OLDHAM: The parents of a three-year-old girl diagnosed with an ultra-rare life-limiting genetic condition say they will never stop fighting to get their daughter the treatment she needs.
Amalia Amer has Morquio Syndrome, a genetic disorder in which the body is missing an important enzyme that breaks down sugars in the body. Amalia has serious health concerns as a result - including breathing and vision problems, hearing issues and joint problems. The symptom will worsen with time, and currently there is no cure.. Patients - Amalia is one of only 100 sufferers in the UK - rarely live beyond their 20s.
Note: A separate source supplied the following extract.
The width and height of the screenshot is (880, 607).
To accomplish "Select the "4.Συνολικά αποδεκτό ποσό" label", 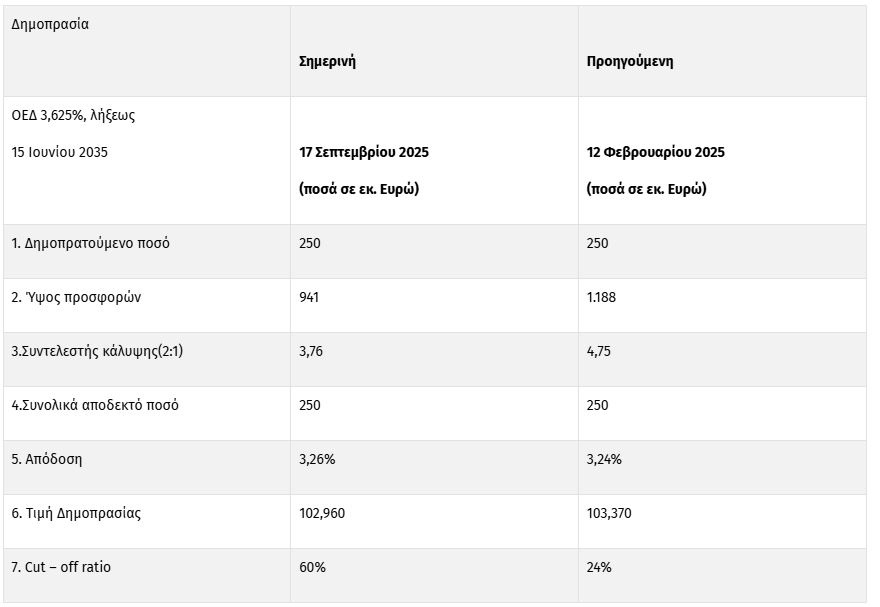I will [x=95, y=405].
Her determined parents Saima Javed and Amer Zaman, have joined a nationwide fight to get access to a new form of treatment that can help to alleviate symptoms and improve Amalia’s quality of life.
Saima (30), from Freehold, said: “Amalia was only about a year old when we first started noticing problems. She stopped eating properly and was often sick. She started squinting and struggled to breathe. We knew something was wrong but it took two years of tests and referrals before she was diagnosed. When they told us the news it was a relief to finally have a diagnosis - but when doctors explained the condition we were heartbroken. To be told that there is no cure or treatment was horrible — I burst into tears.”
The family then heard about a new enzyme-replacement drug, Vimizim, which had been undergoing a UK-led trial and had improved symptoms. They thought there was hope for their daughter.
But despite being licensed in 2014 and available in over 30 countries, the drug has yet to be approved for use here and patients are unable to receive it through the NHS. A decision had been expected earlier this year but has now been delayed until January despite a long battle by campaigners.
For Amalia and other children with the syndrome, the wait could prove costly. The condition can result in progressive deterioration in a matter of weeks or months.
Saima, who is also mum to two other girls, said: “I think it is terrible that they have put a cost on my daughter’s life. Amalia’s symptoms have worsened. She is such a energetic and lively little girl. It breaks my heart to think she could lose that and be wheelchair-bound. I’m dreading the day I have to tell her about her condition. I don’t want to have to tell her there is a life-changing treatment but she can’t have it.”